Le 8 mars 2014, le procès-verbal de saisie conservatoire de créances a été signifié à Madame M. en qualité de tiers saisi.

Le 14 mars 2014, la saisie a été dénoncée à M. T..

Le 15 mars 2014, les actes de poursuite délivrés à Monsieur T.- dont son assignation en paiement - ont été signifiés à Madame M..

Par acte d'huissier du 2 avril 2014, Madame M. a fait assigner devant le juge de l'exécution près le tribunal de grande instance de TARBES la CRCAM en annulation de la procédure de saisie conservatoire et en main - levée aux motifs que Monsieur T. ne disposait pas de titre exécutoire à son encontre permettant à son créancier de procéder à un recouvrement forcé.

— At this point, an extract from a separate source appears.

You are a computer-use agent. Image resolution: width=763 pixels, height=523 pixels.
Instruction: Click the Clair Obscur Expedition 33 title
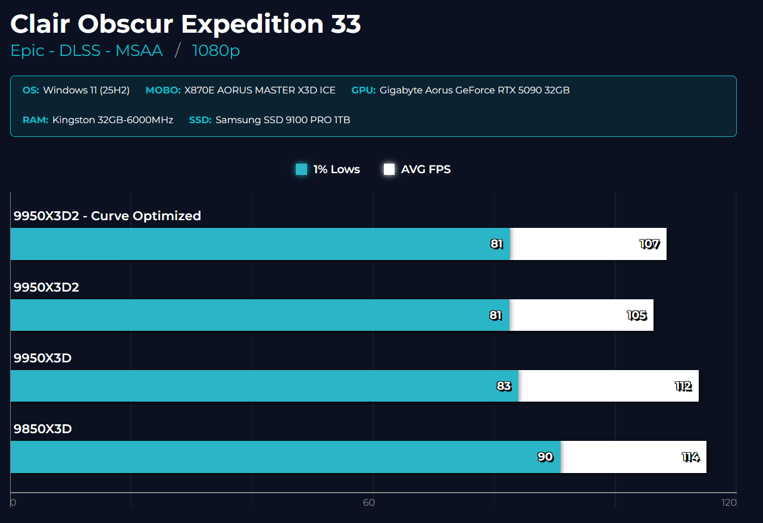point(186,24)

Par jugement en date du 8 décembre 2014, le juge de l'exécution près le Tribunal de Grande Instance de Tarbes a :

. déclaré recevable mais mal fondée l'action introduite par Madame M. aux fins d'annulation de la saisie conservatoire pratiquée entre ses mains au préjudice de Monsieur Jacques T. le 8 mars 2014 par la CAISSE REGIONALE DE CREDIT AGRICOLE MUTUEL PYRENEES GASCOGNE,

. débouté Madame M. de toutes ses demandes,

. condamné cette dernière à verser à la CRCAM la somme de 1 500 € en application de l'article 700 du code de procédure civile.

Par déclaration en date du 23 décembre 2014, Madame M. a interjeté appel de cette décision.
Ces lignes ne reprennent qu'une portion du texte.